Je n’ai pas omis d’inscrire à mon catalogue ma marque favorite : Zénith. J’étais et je demeure amoureux des Zénith. Ah ! j’ai aussi un faible pour les Panerai, pour un motif particulier. Je vais vous raconter l’anecdote : en 1945, au cours d’un stage en Écosse, je fais la connaissance d’un homme déjà célèbre : Lionel Crabb, le fameux homme-grenouille qui avait lutté, à Gibraltar contre les hommes de la « Decima MAS », les commandos de nageurs de combat italiens du Prince Borghese. Lorsque, après le retournement des alliances en 1943, ces combattants italiens rejoignent l’unité commandée par Crabb, celui-ci constate que leur matériel est bien supérieur à celui de la Navy et découvre, en particulier, les montres Panerai qu’ils utilisent. C’est lors de ma rencontre avec Crabb qu’il me fait découvrir cette montre. Il ne s’arrête pas là : il m’offre une combinaison de plongée italienne que j’ai utilisée pendant des années, avec d’autres, car j’ai pratiqué la plongée sous-marine jusqu’à beaucoup plus de 80 ans. Après quoi, j’ai offert tout mon mon matériel à la SNSM (Société Nationale de Sauvetage en Mer)

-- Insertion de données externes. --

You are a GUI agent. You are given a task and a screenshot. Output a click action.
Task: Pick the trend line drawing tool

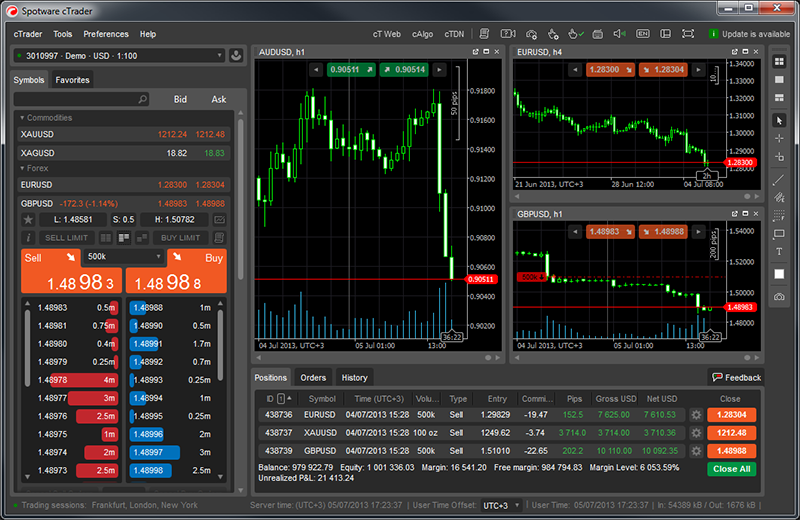point(780,180)
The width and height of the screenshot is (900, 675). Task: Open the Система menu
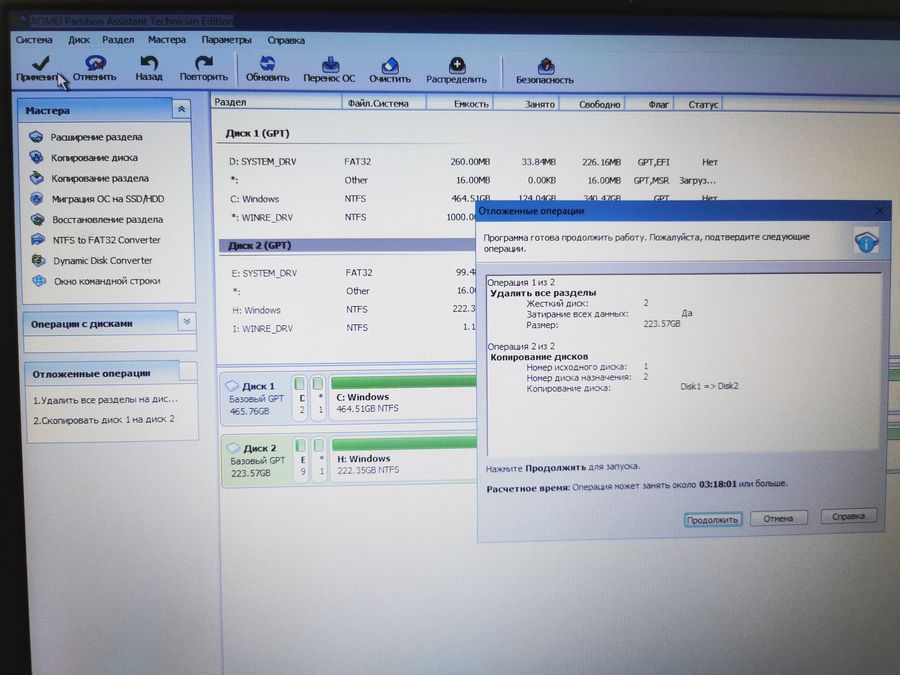pyautogui.click(x=33, y=40)
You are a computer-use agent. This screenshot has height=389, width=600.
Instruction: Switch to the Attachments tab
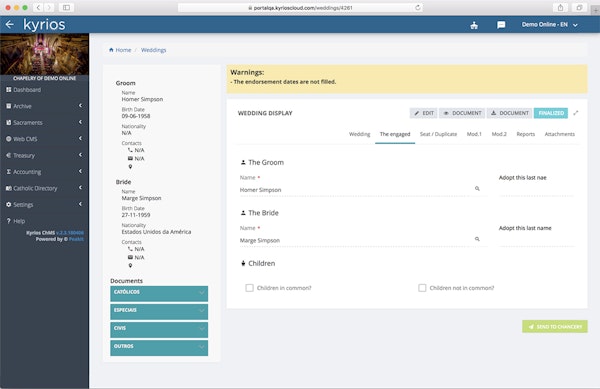[559, 134]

Bon, me voici encore reparti outre Manche ! Revenons en Bretagne et à nos montres. A mes montres : lorsque j’ai décidé de cesser mon activité commerciale, j’ai aussitôt vendu mes Rolex, mes Cartier et autres montres personnelles et je n’en conservé que quelques unes, essentiellement mes Zénith : trois ou quatre El Primero, que j’aime bien ; et une Vacheron Constantin, aussi ; une Blancpain, que j’ai donné à mon fils, qui ne la porte jamais…

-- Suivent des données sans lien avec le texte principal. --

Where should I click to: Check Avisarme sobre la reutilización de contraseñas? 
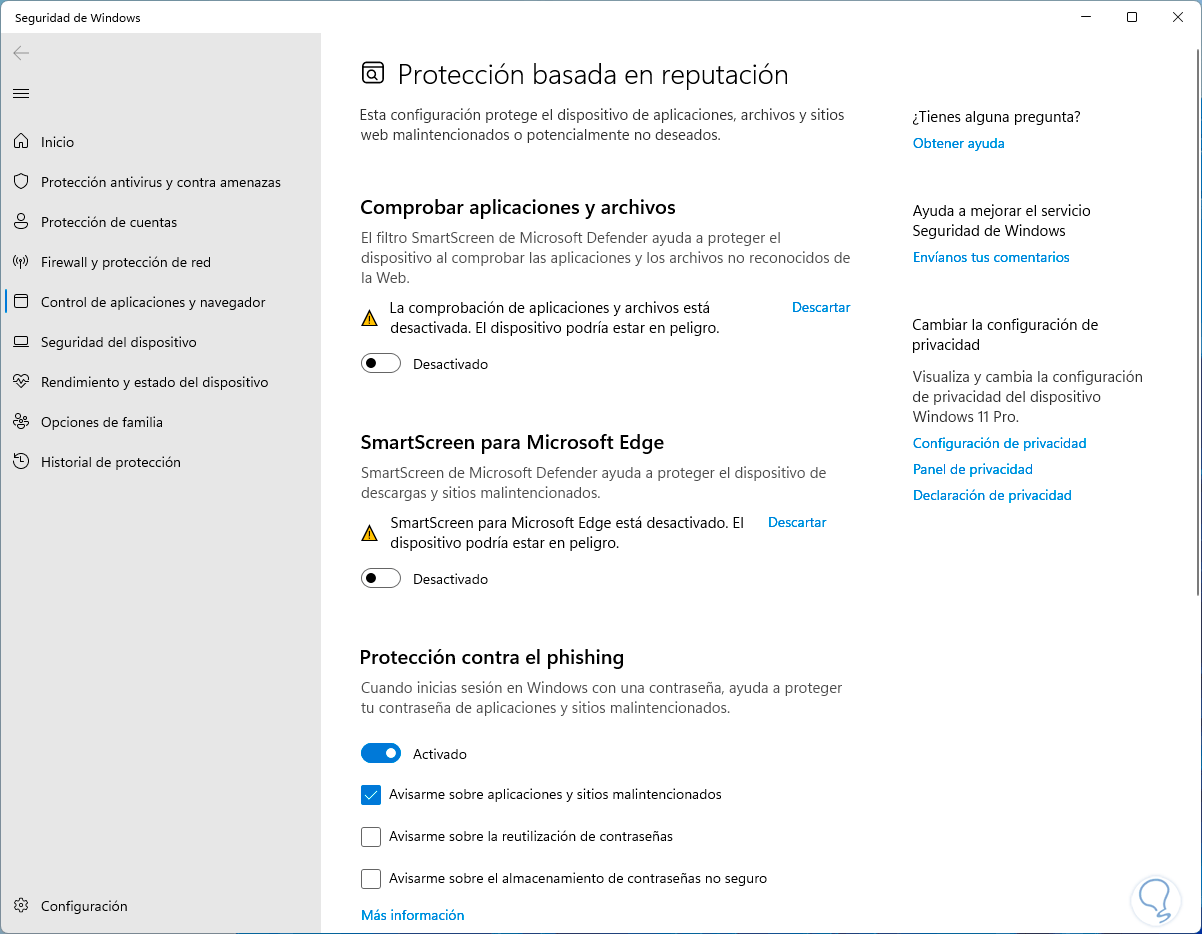click(x=371, y=837)
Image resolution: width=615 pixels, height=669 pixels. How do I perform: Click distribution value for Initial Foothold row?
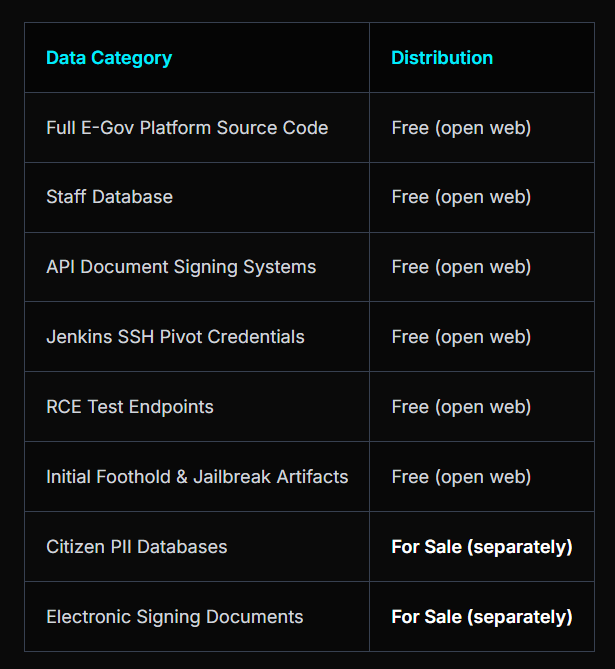click(x=461, y=477)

Certes, j’aurais pu garder mes Rolex, en souvenir de l’accueil chaleureux que j’ai toujours connu lors de mes visites en Suisse, mais je détestais la spéculation sévissant déjà autour de cette marque. Je vous en donne un exemple :

Un jour je reçois deux Daytona, chacune des deux couleurs de cadran disponibles à l’époque. Peu après, un appel téléphonique me parvient de Milan, ce qui n’est pas la porte à côté !

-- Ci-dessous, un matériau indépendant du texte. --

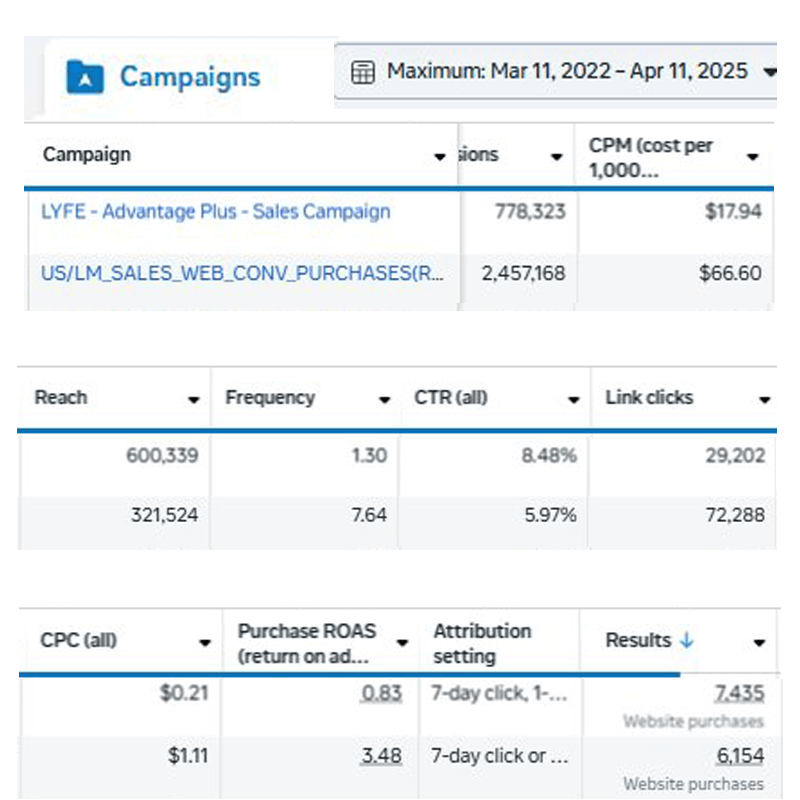Expand the Frequency column menu arrow
The image size is (800, 800).
pos(384,400)
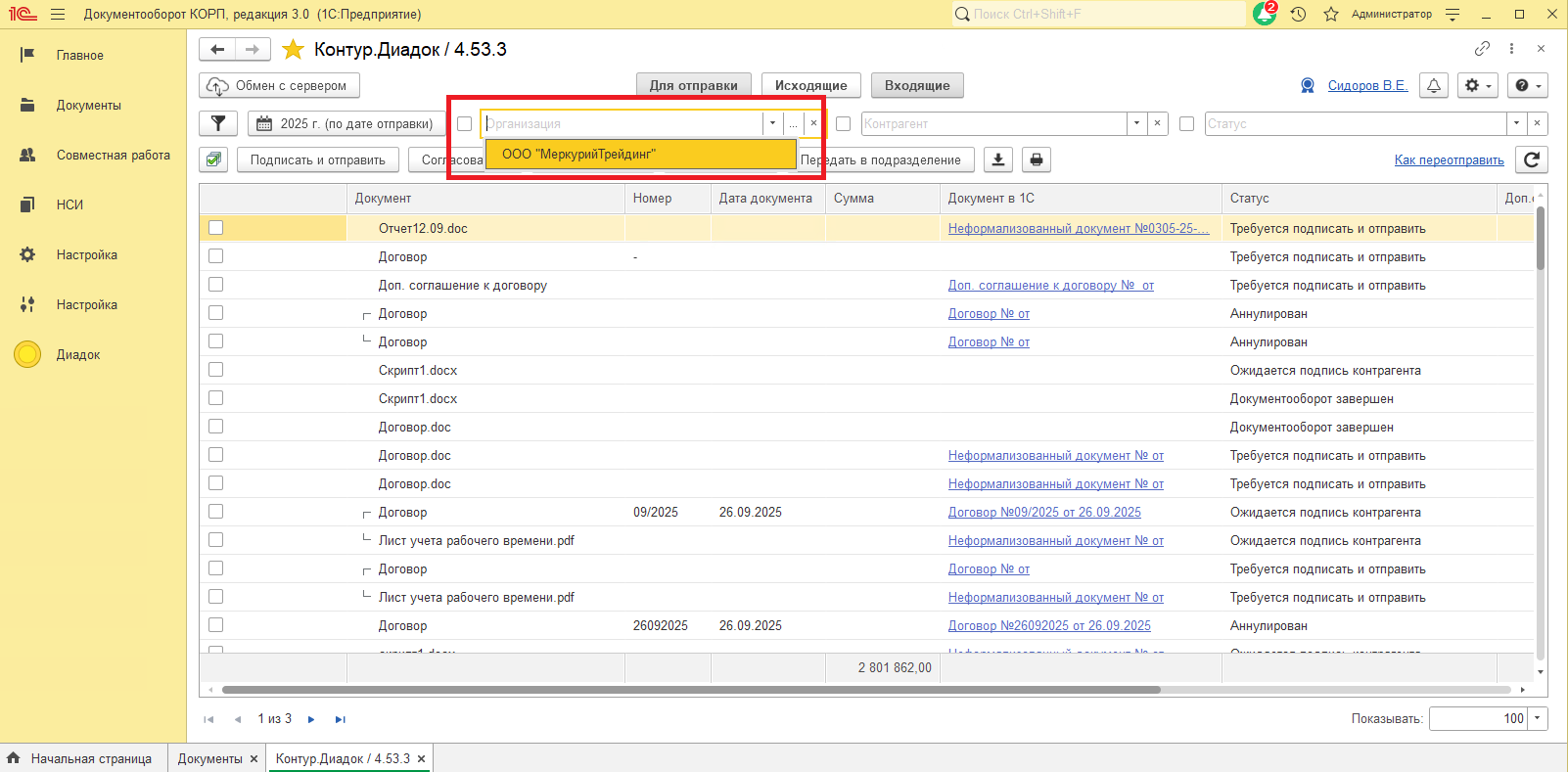Expand the Статус dropdown list
This screenshot has width=1568, height=772.
(x=1516, y=124)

« J’ai appris que vous aviez deux Daytona ?
-Oui. Comment diable savez-vous cela ?
-Par la maison, que j’ai contactée. Accepteriez-vous de m’en vendre une ?
-Bien entendu.
-Si je prends l’avion demain, vous me la gardez ?
-Évidemment. »

Surprise, dès le lendemain, mon Italien débarque ; Milan-Paris, Paris-Quimper, l’homme n’a pas perdu de temps ! Je lui remets sa montre.

« Me vendriez-vous la seconde ?
-Pourquoi pas ?
-Alors, je la prends également. »


Comme je refuse d’être payé avec une carte de crédit, l’homme fonce à une banque, revient un peu plus tard avec l’argent liquide, ce qui laisse à imaginer quelle pouvait être sa surface financière, me paie, attrape son colis et déclare, avant de franchir la porte :

« C’est un beau cadeau que vous m’avez fait. Je vais revendre immédiatement la seconde. Elle me paiera le prix des deux. »

écœurant ...mais parlons d'autre chose. Le café de votre épouse est délicieux. J'en veux bien un second. Où en étions-nous, déjà? Ah, oui! Rolex...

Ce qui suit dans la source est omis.